As they poured over the spreadsheets Herndon had requested from Harvard's Carmen Reinhart and Kenneth Rogoff, which formed the basis for a widely quoted 2010 study, they spotted what they believed were glaring errors.


"I almost didn't believe my eyes when I saw just the basic spreadsheet error," said Herndon, 28. "I was like, am I just looking at this wrong? There has to be some other explanation. So I asked my girlfriend, 'Am I seeing this wrong?'"


His girlfriend, Kyla Walters, replied: "I don't think so Thomas."


In the world of economic luminaries, it doesn't get much bigger than Reinhart and Rogoff, whose work has had enormous influence in one of the biggest economic policy debates of the age.


Both have served at the International Monetary Fund. Reinhart was a chief economist at investment bank Bear Stearns in the 1980s, while Rogoff worked at the Federal Reserve, passing through Yale and MIT before landing at Harvard.


Their study, which found economic growth slows dramatically when a government's debt exceeds 90 percent of a country's annual economic output, has been cited by policymakers around the world as justification for slashing spending.


Former U.S. vice presidential candidate Paul Ryan, a Republican congressman from Wisconsin, is one influential politician who has cited the report to justify a budget slashing agenda.

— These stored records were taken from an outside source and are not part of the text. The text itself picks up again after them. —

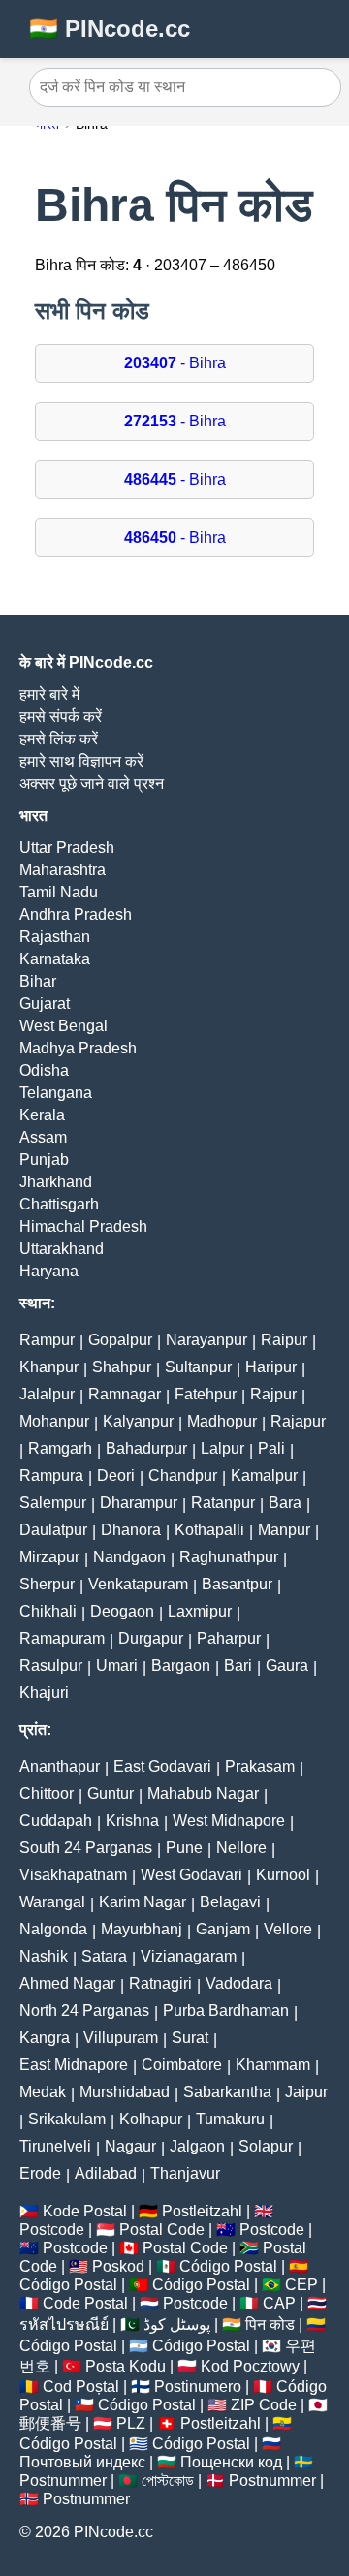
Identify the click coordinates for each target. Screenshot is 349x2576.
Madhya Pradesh (78, 1048)
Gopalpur (120, 1340)
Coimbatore (182, 2065)
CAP (279, 2303)
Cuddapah (55, 1820)
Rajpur (273, 1394)
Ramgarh (60, 1448)
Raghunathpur (228, 1557)
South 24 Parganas (85, 1847)
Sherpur (47, 1584)
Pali (271, 1448)
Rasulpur (50, 1665)
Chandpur (182, 1475)
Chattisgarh (59, 1204)
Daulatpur (53, 1530)
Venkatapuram (138, 1584)
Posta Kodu (125, 2366)
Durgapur (150, 1638)
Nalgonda (53, 1929)
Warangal (52, 1902)
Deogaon (122, 1611)
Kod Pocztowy (250, 2366)
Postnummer (63, 2480)
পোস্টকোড (168, 2480)
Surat (190, 2037)
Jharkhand (55, 1182)
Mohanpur (54, 1421)
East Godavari (162, 1766)
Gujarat (44, 1003)
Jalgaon (197, 2146)
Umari (117, 1665)
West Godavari (191, 1875)
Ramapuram (62, 1638)
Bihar (37, 981)
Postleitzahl (202, 2211)
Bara (285, 1502)
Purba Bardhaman (226, 2010)
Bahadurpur (146, 1448)
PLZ (130, 2423)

Using the two professors' data, Herndon found that instead of a dramatic fall in growth, the decline was much milder, slowing to about 2.2 percent, instead of the slump to minus 0.1 percent that Reinhart and Rogoff predicted.

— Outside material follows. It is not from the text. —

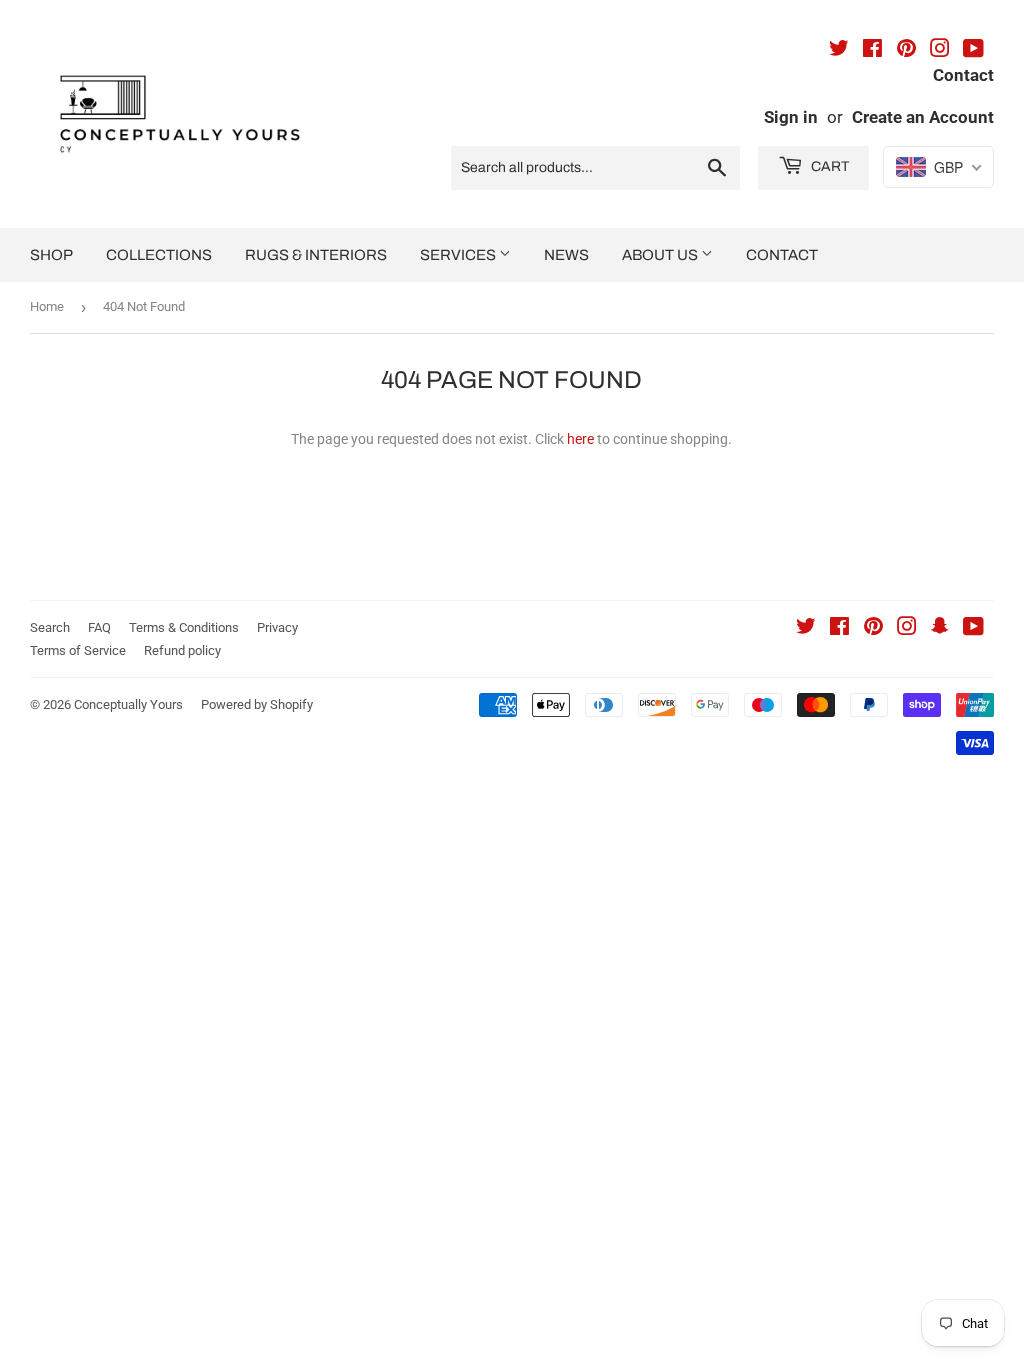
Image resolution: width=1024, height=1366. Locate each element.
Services (459, 255)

Things tend to move at a glacial pace in the world of academic research papers, but within 24 hours Herndon and his two teachers, who co-authored the report, Michael Ash and Robert Pollin, found themselves swept up in a global debate.


Herndon's paper began life as a replication exercise for a term paper in a graduate econometrics class. He expected to replicate Reinhart and Rogoff's results, then challenge the idea that high public debt caused growth to slow.


But he never got that far. Repeated failures to replicate the results roused his interest. Pollin and Ash encouraged him to pursue it after he convinced them he was onto something.


"At first, I didn't believe him. I thought, 'OK he's a student, he's got to be wrong. These are eminent economists and he's a graduate student,'" Pollin said. "So we pushed him and pushed him and pushed him, and after about a month of pushing him I said, 'Goddamn it, he's right.'"


Herndon approached Reinhart and Rogoff earlier this year for the spreadsheets they used in their paper. The two professors provided them at the start of April, unlocking the mysteries of the data that had stumped Herndon.


Herndon said only 15 of the 20 countries in the report had been used in the average. He also said Reinhart and Rogoff used only one year of data for New Zealand, 1951, when growth was minus 7.6 percent, significantly skewing the results.


Reinhart and Rogoff have admitted to a "coding error" in the spreadsheet that meant some countries were omitted from their calculations. But the economists denied they selectively omitted data or that they used a questionable methodology.


For Ash, the findings mean the claim that high public debt causes growth to stall no longer holds water.


"Their central thesis has been substantially weakened," he said.


Reinhart and Rogoff, however, say their conclusion that there is a correlation between high debt and slow growth still holds.


"It is sobering that such an error slipped into one of our papers despite our best efforts to be consistently careful," they said in a joint statement. "We do not, however, believe this regrettable slip affects in any significant way the central message of the paper or that in our subsequent work."


Now that Herndon has ably crossed swords with some of the most eminent figures in his field, he is thinking about expanding his work into a Ph.D. thesis.